Economic survey of Ireland 2008: Financial stability: banking on prudence

Contents | Executive summary | How to obtain this publication | Additional information

The following OECD assessment and recommendations summarise chapter 3 of the Economic survey of Ireland published on 16 April 2008.

 

Contents                                                                                                                             

Financial system risks have been contained

Lending has been strong, not only for residential mortgages but also for commercial property and the construction industry. Property-related lending now accounts for more than half of the stock of bank lending. Deposit growth was much weaker than lending growth, leading to a widening funding gap, which is proportionally the largest in the European Union. This gap is mainly covered by the issuance of securities as well as by borrowing from other financial institutions. The Central Bank and Financial Services Authority of Ireland (CBFSAI) had clearly identified strong credit growth and rising indebtedness as major systemic vulnerabilities. To reduce such vulnerabilities, the CBFSAI implemented a new Consumer Protection Code, which limits the scope for predatory lending practices, and introduced a forward-looking liquidity regime just before the international financial market turmoil struck. It also took regulatory action to reduce risks by increasing the risk-weighting for high loan-to-value mortgages for owner-occupiers and speculative commercial real estate lending.

The international financial market turmoil has so far raised funding costs for Irish banks to some extent, while lending standards have tightened. Both are likely to reduce banks’ willingness to supply loans and bank lending has decelerated sharply, though weaker demand has clearly also played a role. The global financial market turmoil has brought new policy issues to the forefront. The liquidity squeeze is partly due to a lack of transparency internationally. The CBFSAI has moved quickly in this respect. A survey of the major banks in Ireland shows that they have little exposure to the sub-prime market, hedge funds and the private equity sector. This publication initiative is welcome and should be made a regular feature. The Irish banks are highly profitable and well-capitalised, so they should have considerable shock-absorption capacity. But it would also seem important to be prepared to deal with downside risks. In this context, the EU Deposit Guarantee Schemes Directive is being reviewed and Ireland should consider the efficacy of its own arrangements in the light of this.

 

 

How to obtain this publication                                                                                   

The Policy Brief (pdf format) can be downloaded in English.
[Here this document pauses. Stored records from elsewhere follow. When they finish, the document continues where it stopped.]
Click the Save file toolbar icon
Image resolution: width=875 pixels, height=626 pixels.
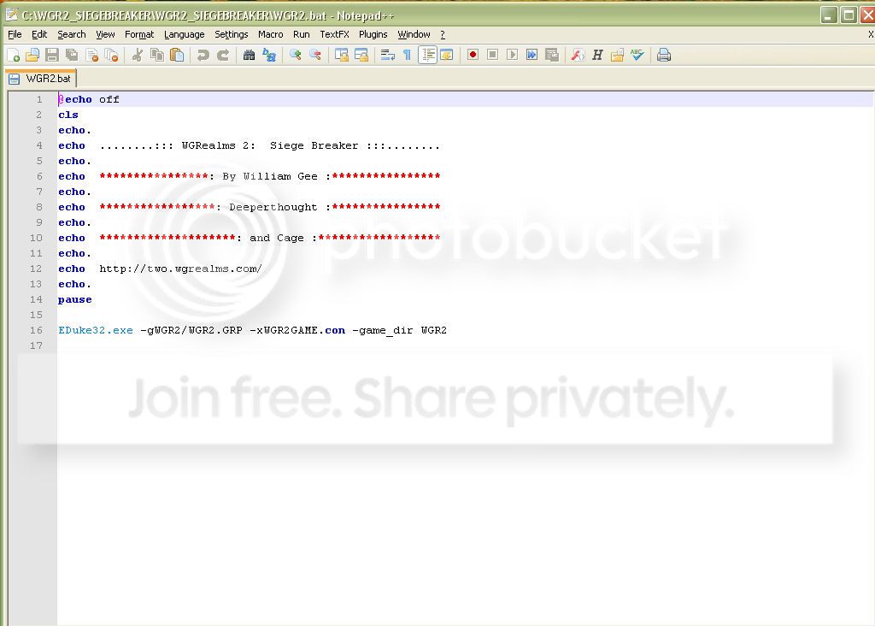point(52,55)
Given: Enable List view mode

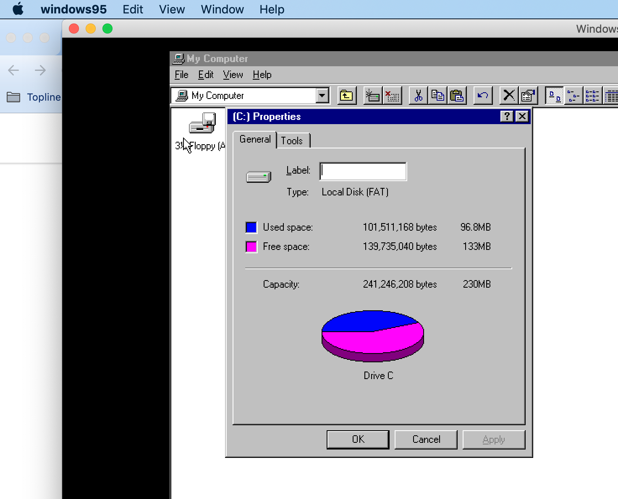Looking at the screenshot, I should tap(592, 95).

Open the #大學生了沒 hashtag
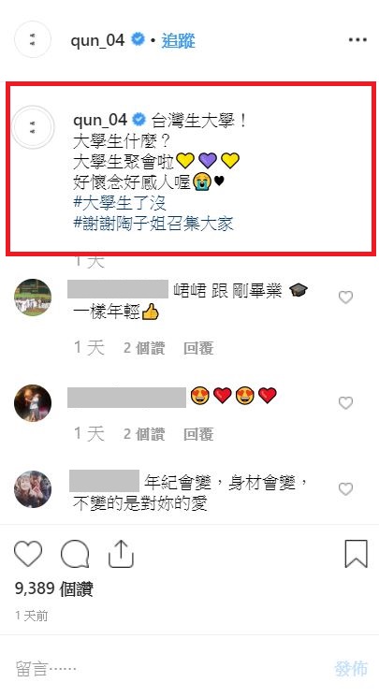pyautogui.click(x=120, y=203)
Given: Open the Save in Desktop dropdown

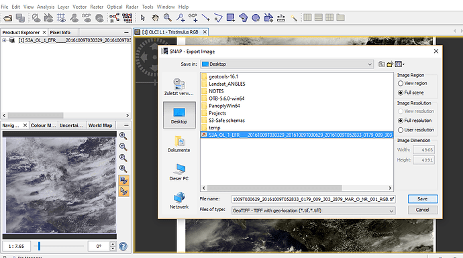Looking at the screenshot, I should (x=287, y=64).
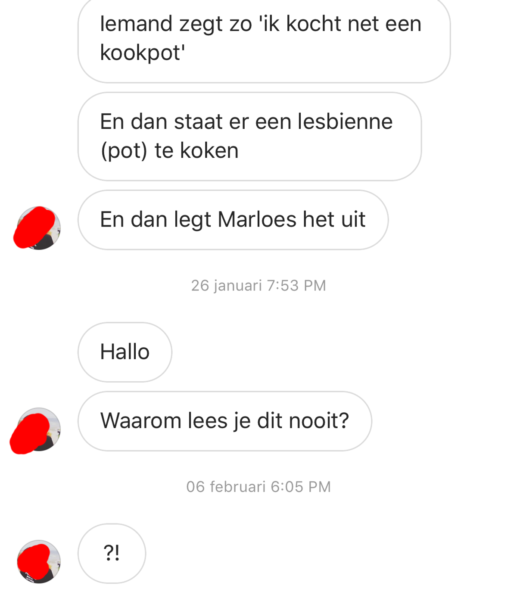
Task: Tap the '?!' message bubble
Action: point(112,553)
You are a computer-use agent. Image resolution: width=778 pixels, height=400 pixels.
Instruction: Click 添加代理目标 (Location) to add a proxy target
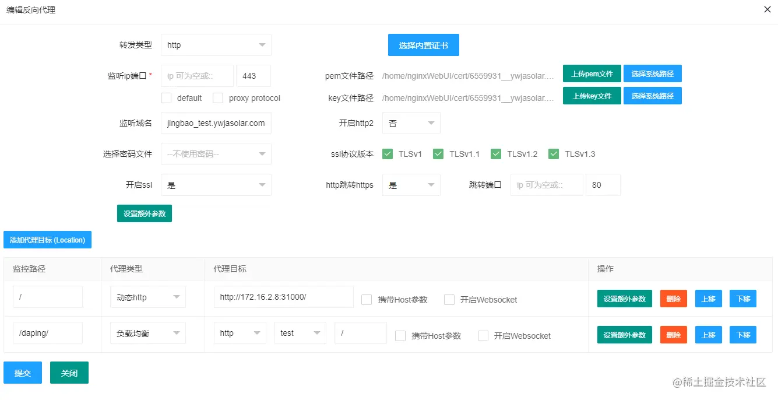pos(47,239)
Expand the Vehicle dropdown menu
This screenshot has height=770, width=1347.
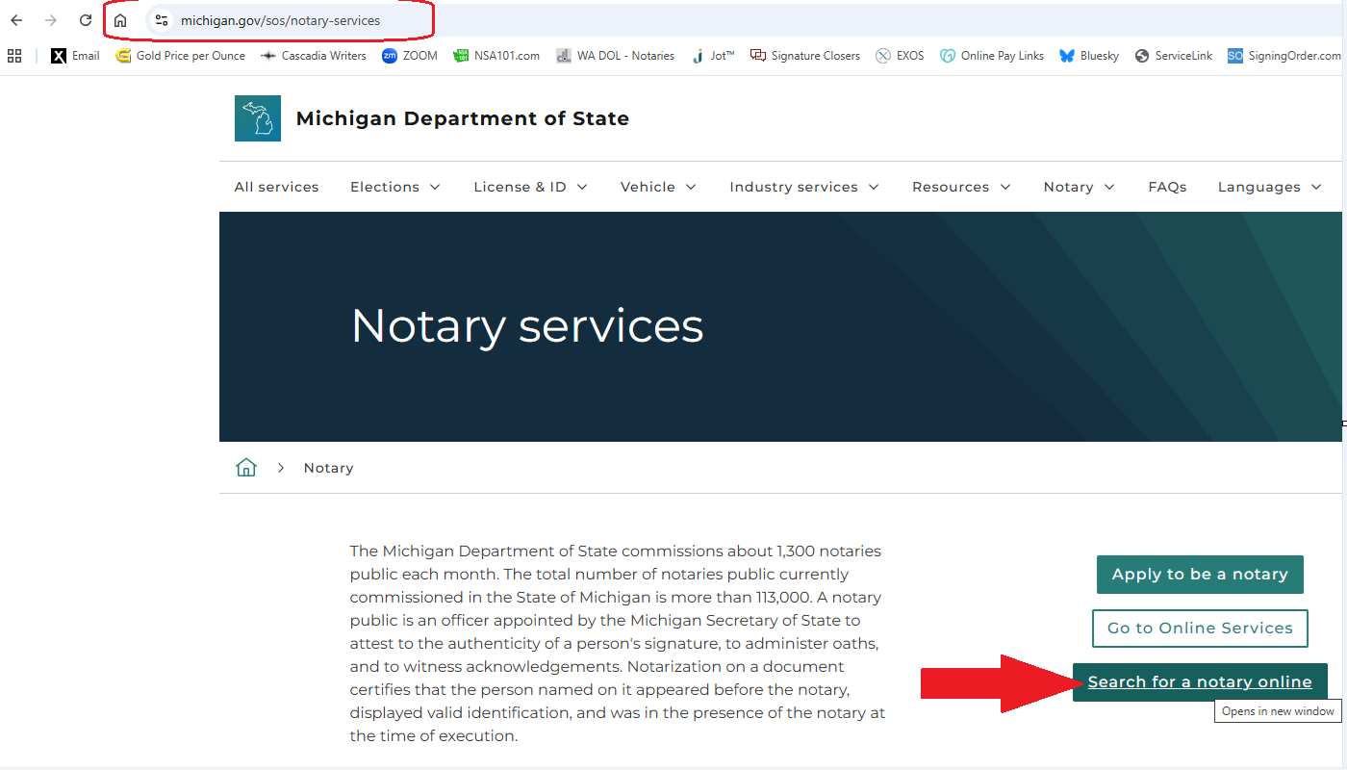tap(658, 187)

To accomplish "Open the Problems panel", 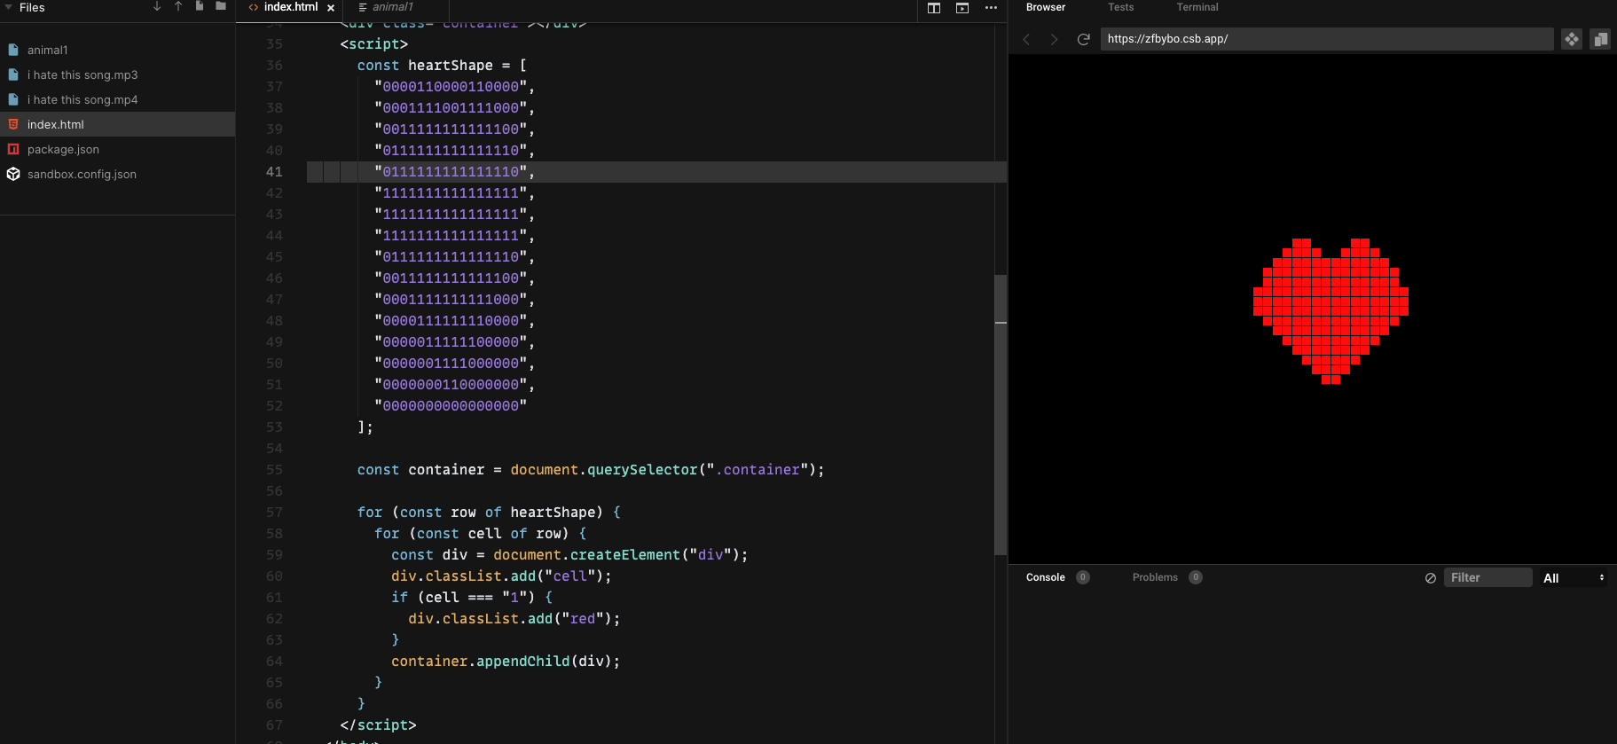I will (1155, 577).
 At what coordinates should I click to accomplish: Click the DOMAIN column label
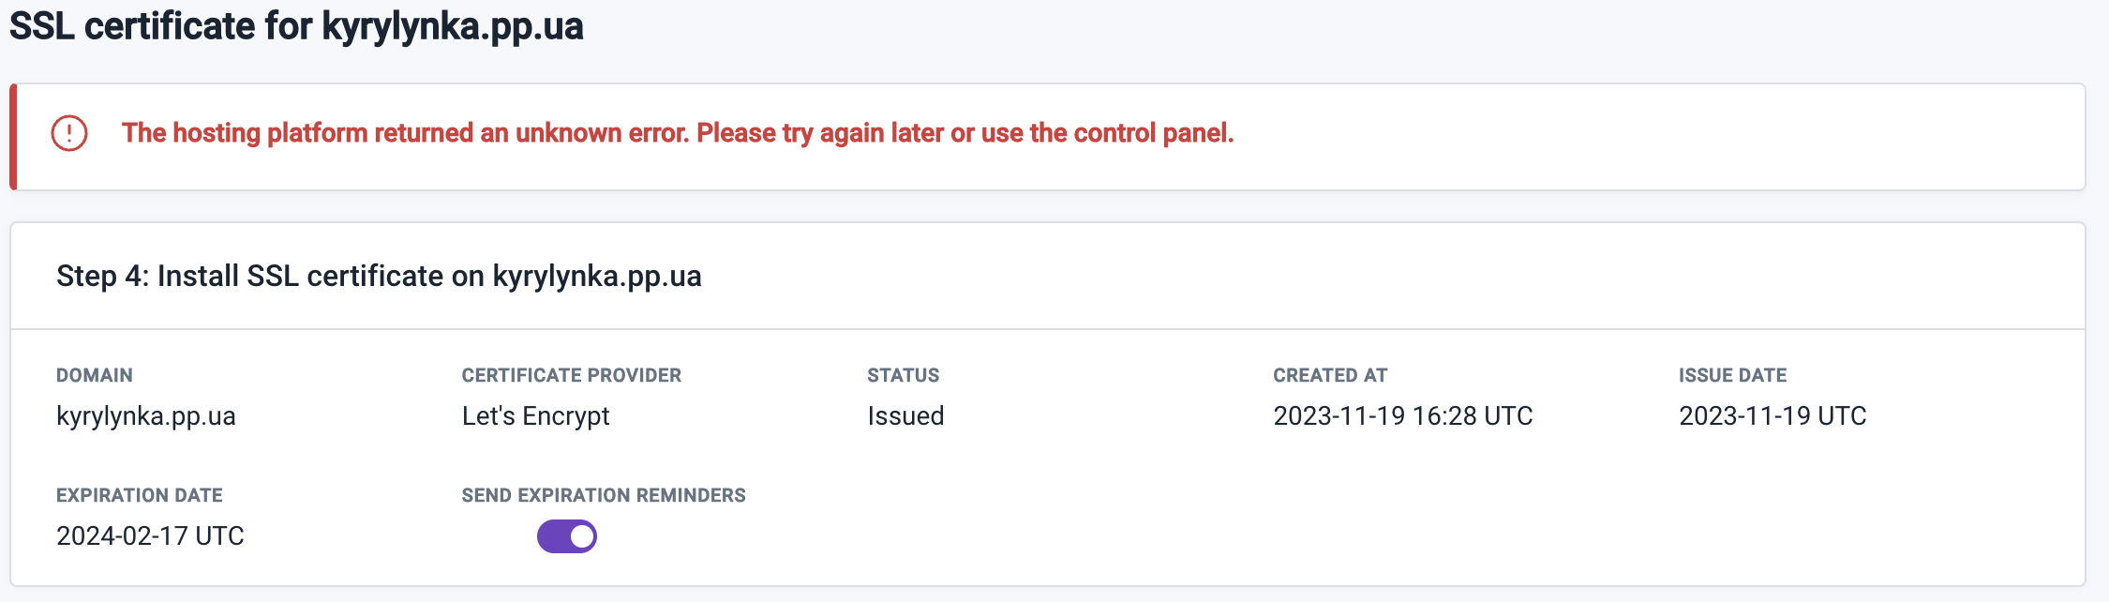95,375
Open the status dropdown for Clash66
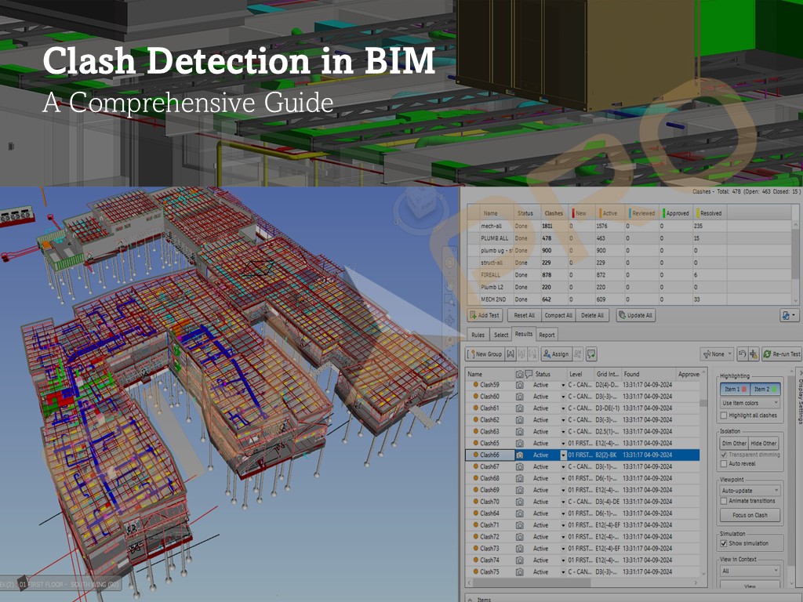The width and height of the screenshot is (803, 602). (x=562, y=455)
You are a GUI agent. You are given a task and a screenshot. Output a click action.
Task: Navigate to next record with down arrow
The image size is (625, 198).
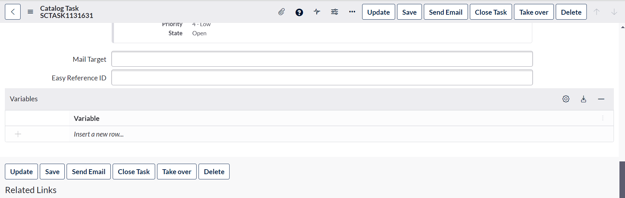(614, 12)
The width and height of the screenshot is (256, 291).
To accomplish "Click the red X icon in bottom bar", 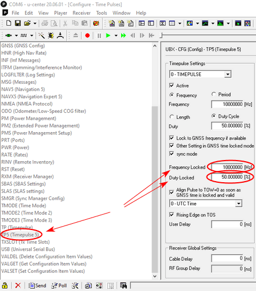I will (x=18, y=285).
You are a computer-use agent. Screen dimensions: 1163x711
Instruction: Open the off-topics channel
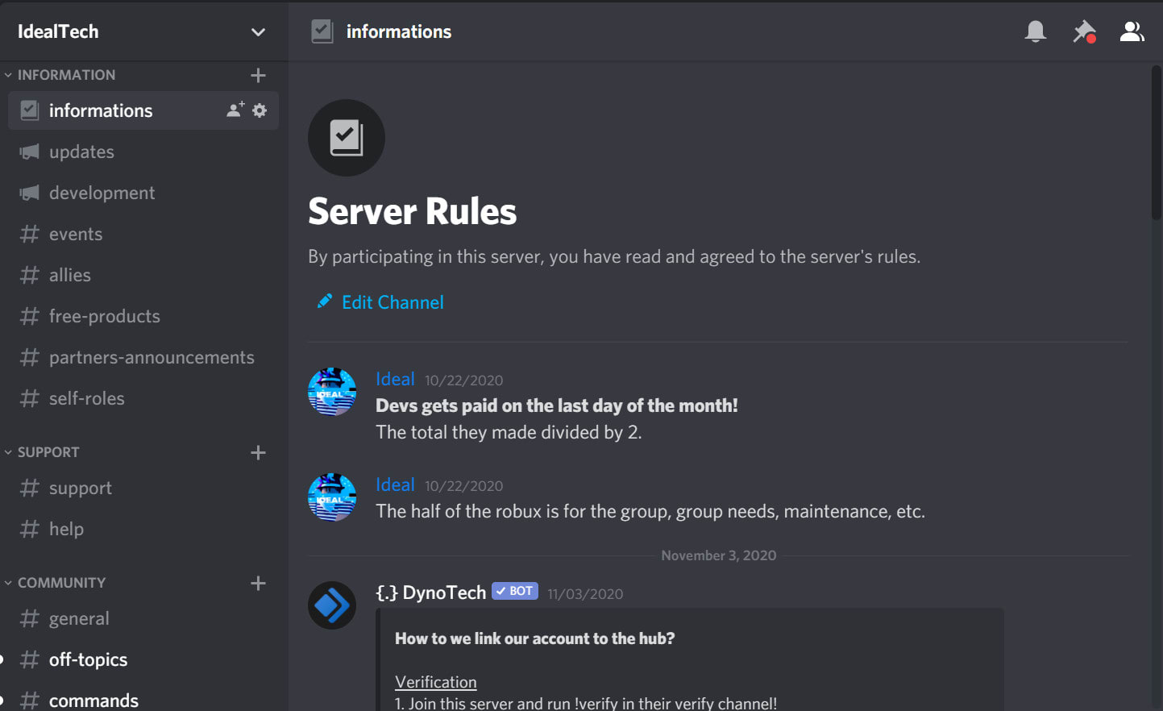coord(89,659)
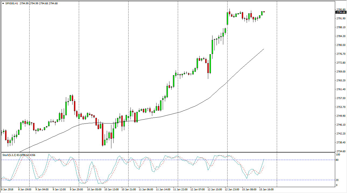347x193 pixels.
Task: Click the 2780.50 price axis label
Action: point(341,45)
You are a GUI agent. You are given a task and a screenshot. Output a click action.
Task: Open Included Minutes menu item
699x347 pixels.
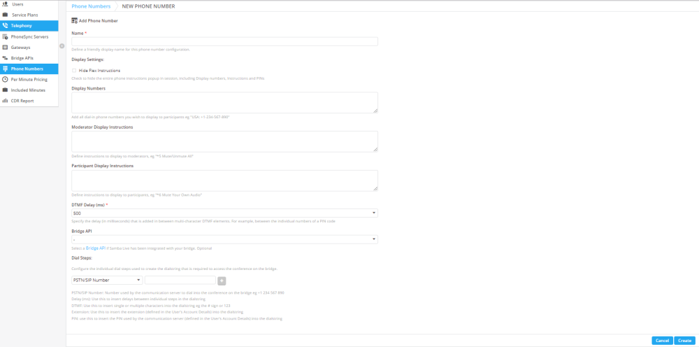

It contains the OECD assessment and recommendations.The complete edition of the Economic survey of Ireland 2008 is available from:

 

Additional information                                                                                                  

 

For further information please contact the Ireland Desk at the OECD Economics Department at eco.survey@oecd.org.  The OECD Secretariat's report was prepared by Sebastian Barnes and David Rae under the supervision of Peter Hoeller. Research assistance was provided by Isabelle Duong.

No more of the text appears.